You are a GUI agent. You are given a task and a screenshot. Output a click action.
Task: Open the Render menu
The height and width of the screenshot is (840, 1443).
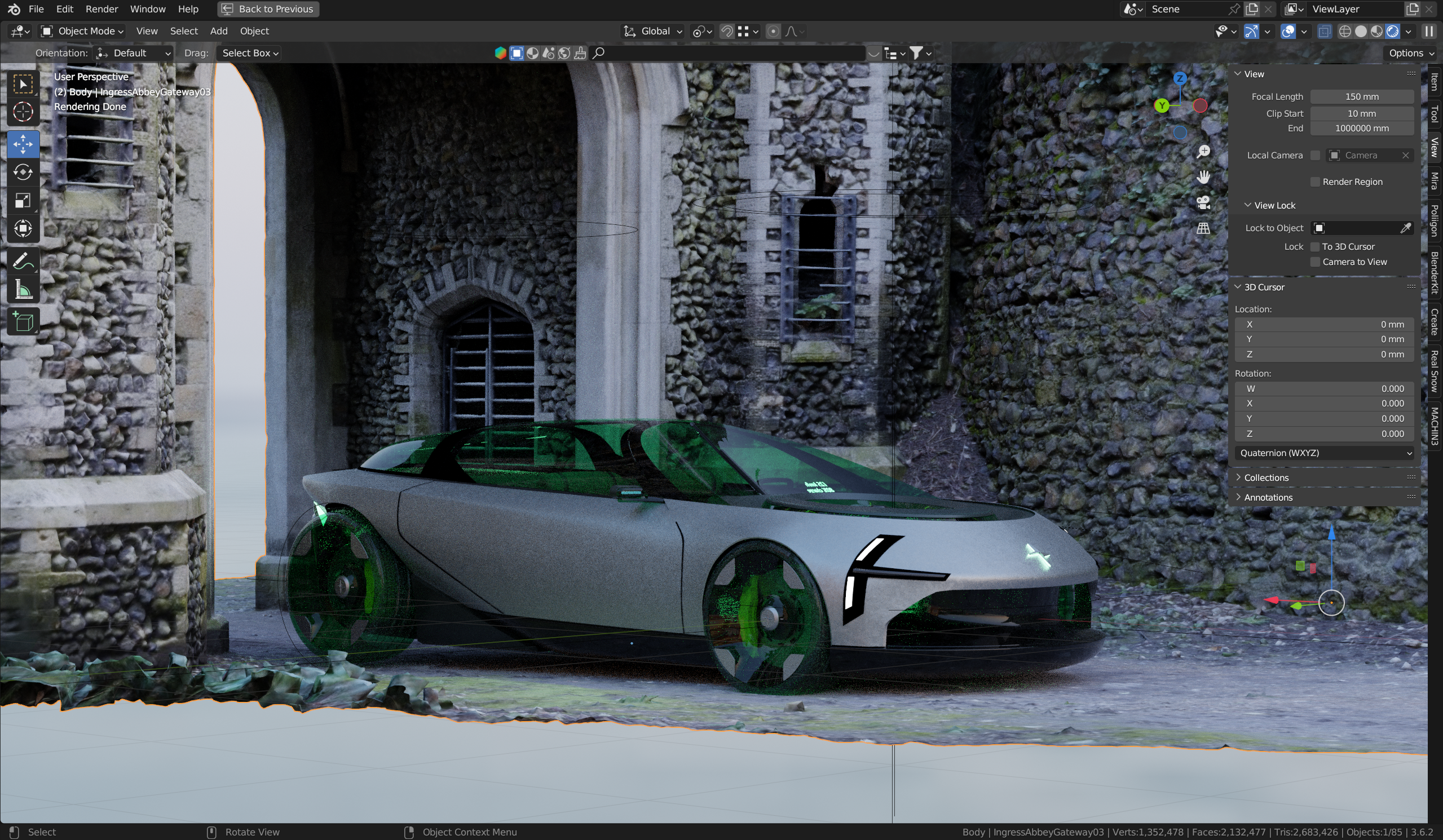click(102, 9)
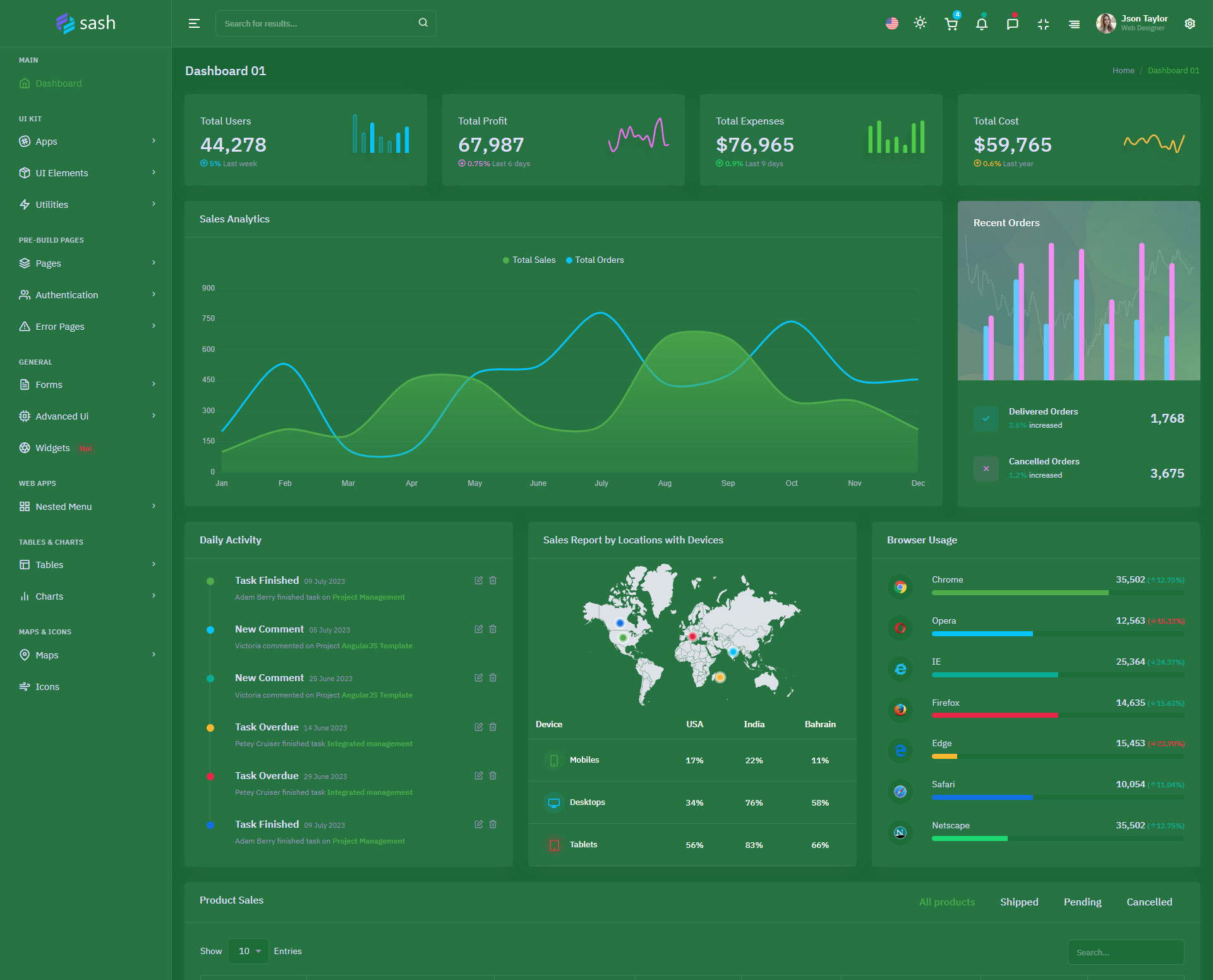Toggle fullscreen mode icon
1213x980 pixels.
(x=1043, y=24)
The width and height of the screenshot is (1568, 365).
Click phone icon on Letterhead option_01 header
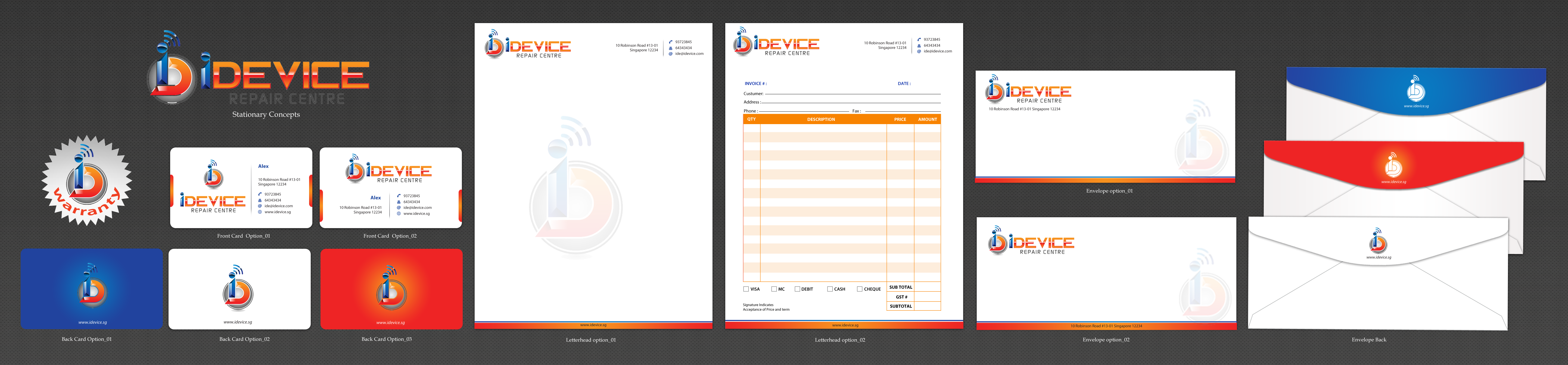tap(671, 42)
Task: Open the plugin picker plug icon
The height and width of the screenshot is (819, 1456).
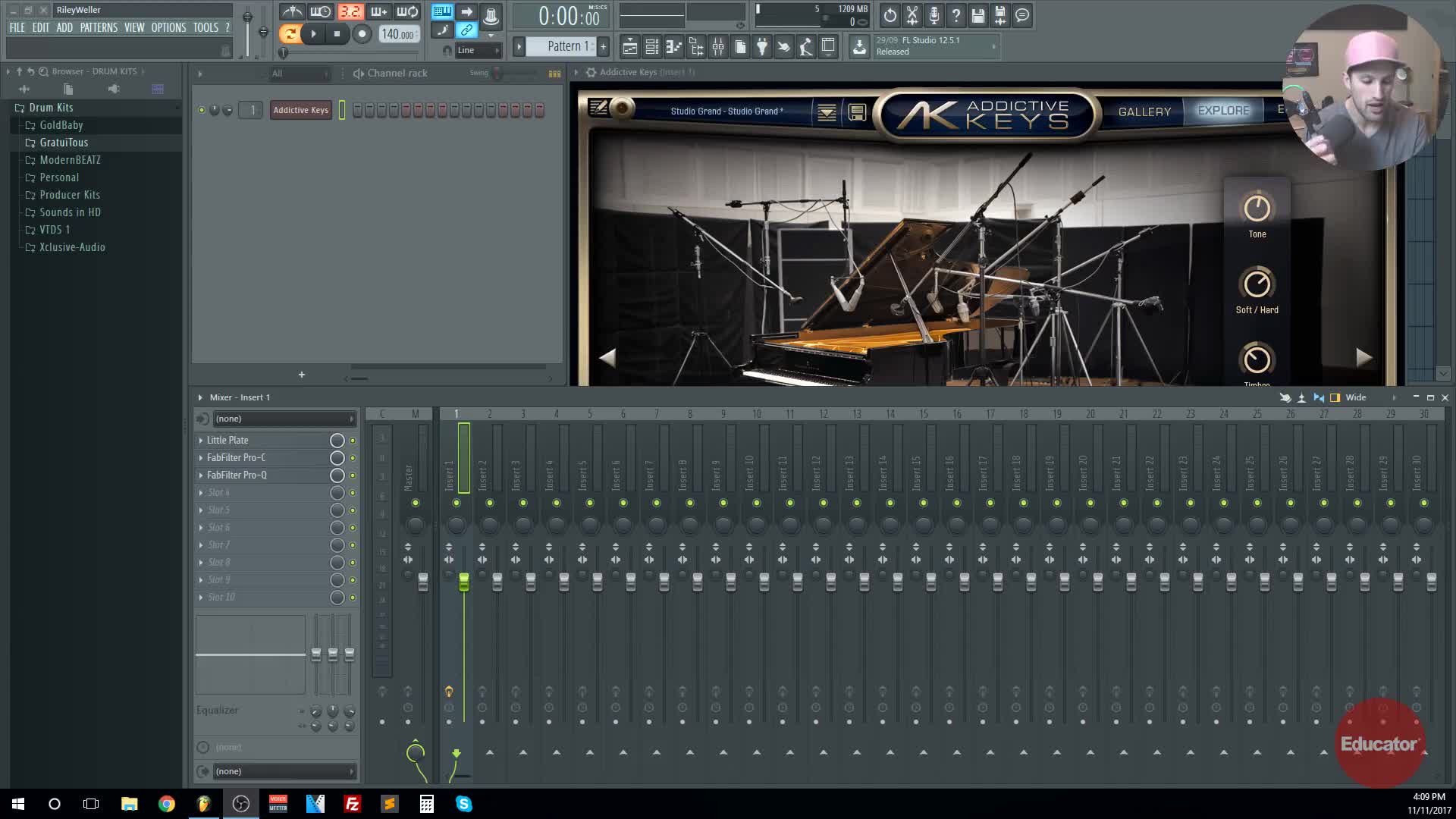Action: click(x=762, y=47)
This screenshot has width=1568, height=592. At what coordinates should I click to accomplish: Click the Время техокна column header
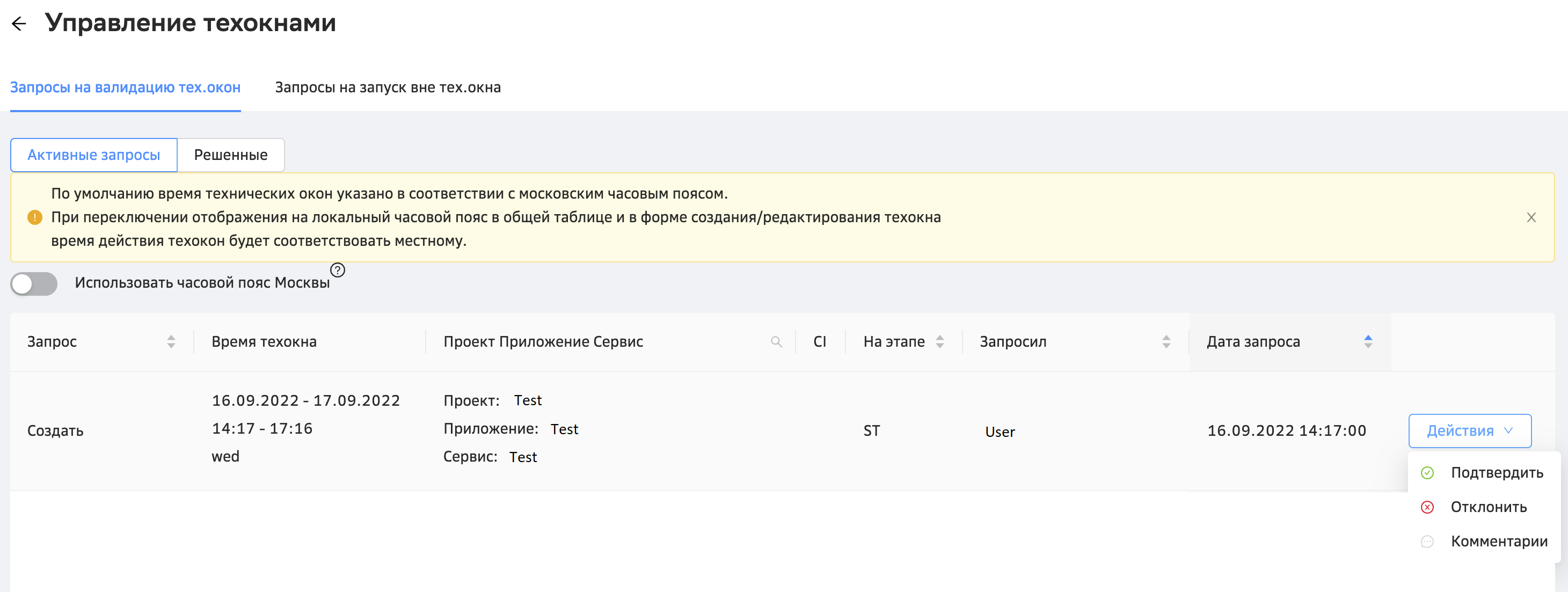pyautogui.click(x=264, y=342)
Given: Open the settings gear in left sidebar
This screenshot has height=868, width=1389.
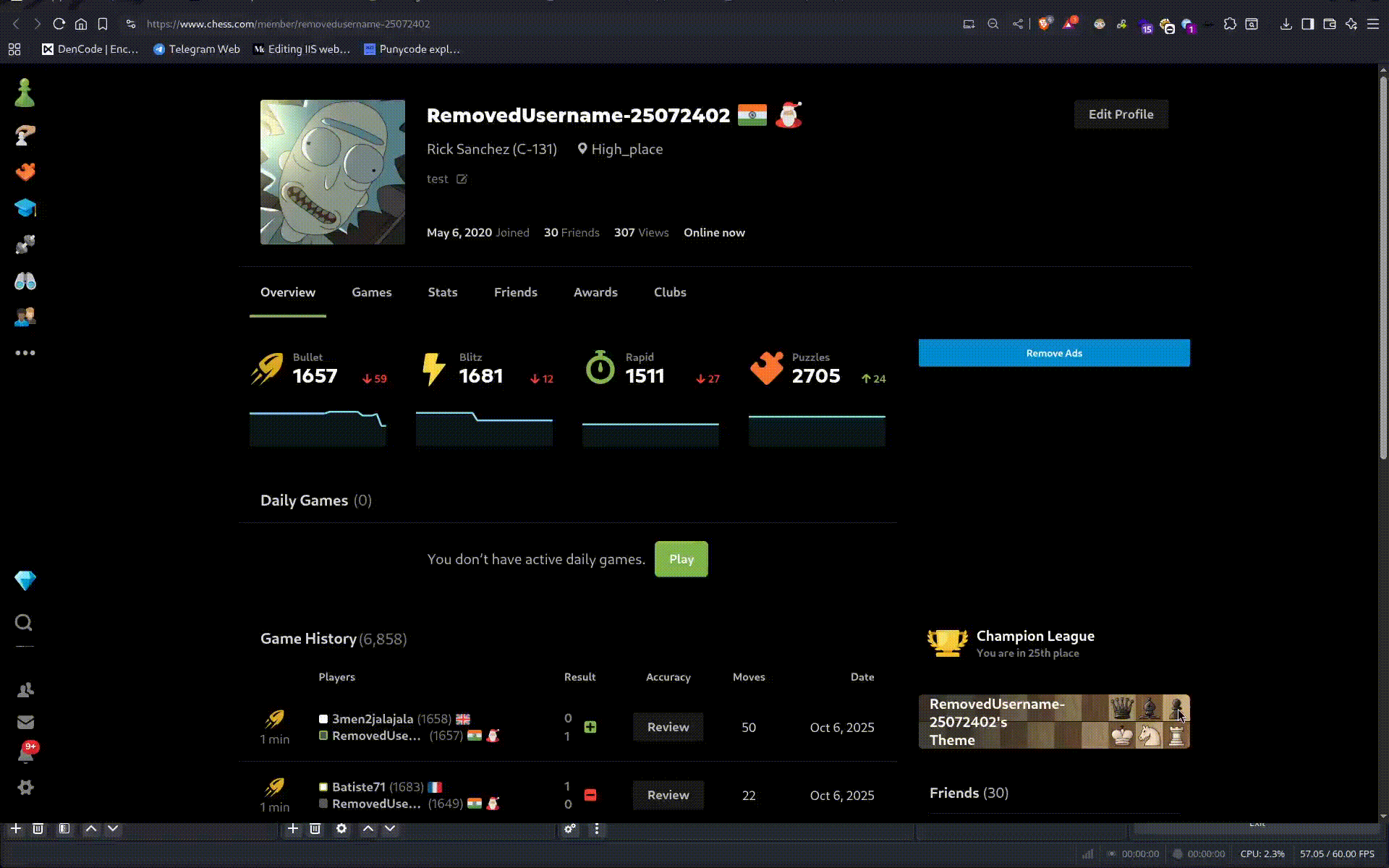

════════════════

Copy the records exactly, leaving out every picture.

You are a GUI agent. You are given a task and a screenshot. Output a click action.
Task: Open the Render menu
The height and width of the screenshot is (840, 1443).
click(102, 9)
Toggle fullscreen mode icon
1213x980 pixels.
(x=1043, y=24)
The width and height of the screenshot is (1568, 365).
Click phone icon on Letterhead option_01 header
tap(671, 42)
Task: Open the plugin picker plug icon
The height and width of the screenshot is (819, 1456).
Action: click(x=762, y=47)
This screenshot has width=1568, height=592. At what coordinates should I click to accomplish: Click the Время техокна column header
pyautogui.click(x=264, y=342)
Given: Open the settings gear in left sidebar
This screenshot has height=868, width=1389.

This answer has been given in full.